TAREA PLANTEADA: Según el fragmento sobre el orden exterior, ¿qué hacía quien narra al ver desorden en la habitación de otro seminarista?

FRAGMENTO PARA LEER:
El cuidado de lo externo es algo deseable. Es siempre muy hermoso encontrar un sitio bien ordenado, bien cuidado, perfumado, que refleje el cuidado bajo el que se encuentra. Por el contrario, es muy poco atractivo un lugar desordenado, sucio, maloliente, que refleje un descuido total. En general, pudiéramos decir que el cuidado externo o el descuido, reflejan de alguna manera la experiencia interior. Recuerdo en mis tiempos de seminarista, cuando entraba en alguna de las habitaciones de mis hermanos seminaristas, que al ver en qué condiciones se encontraba todo, descubría cómo estaba su vida interna. Si lo que veía era desorden, me acercaba a preguntarle qué le estaba pasando. Generalmente podían estar viviendo una de esas crisis naturales que se viven en el proceso de formación. Y era una oportunidad para tenderle la mano y ayudarle en su crisis al menos escuchándole, pues no tenía a la mano aún los medios para ayudarlo en otros órdenes. También me sucedía a mí mismo. Cuando veía que mi habitación estaba fuera del orden habitual en el que procuraba mantenerla, tenía que ponerme a revisar mi propia vida para ver qué podía estar fallando. Y descubría que podía haber bajado en mi vida de oración, o que me estaba dejando ganar por la flojera en los estudios, o que estaba pensando en realidades diferentes a las que tenía que pensar estando en un proceso de formación hacia el sacerdocio. Es decir, el orden externo puede ser signo de que lo interno está bien. Y al contrario, el desorden externo puede ser signo de que algo malo hay en el interior de la persona. Este puede ser un criterio que nos sirva para ayudarnos a nosotros mismos y para ayudar a otras personas que lo necesiten. Obviamente no es un criterio infalible. Puede darse el caso de que exteriormente una persona y su entorno estén impecables, pero por dentro tenga graves desórdenes. O al revés, que haya un desorden grande en el ámbito exterior, pero el interior esté andando perfectamente. Con esto se encontró Jesús al enfrentarse con los fariseos, enfermos del orden exterior.

CONTENIDO DEL LISTADO:
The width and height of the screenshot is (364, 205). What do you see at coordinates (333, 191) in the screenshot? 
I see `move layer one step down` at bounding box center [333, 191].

RESULTADO DE LA TAREA: Se acercaba a preguntarle qué le estaba pasando.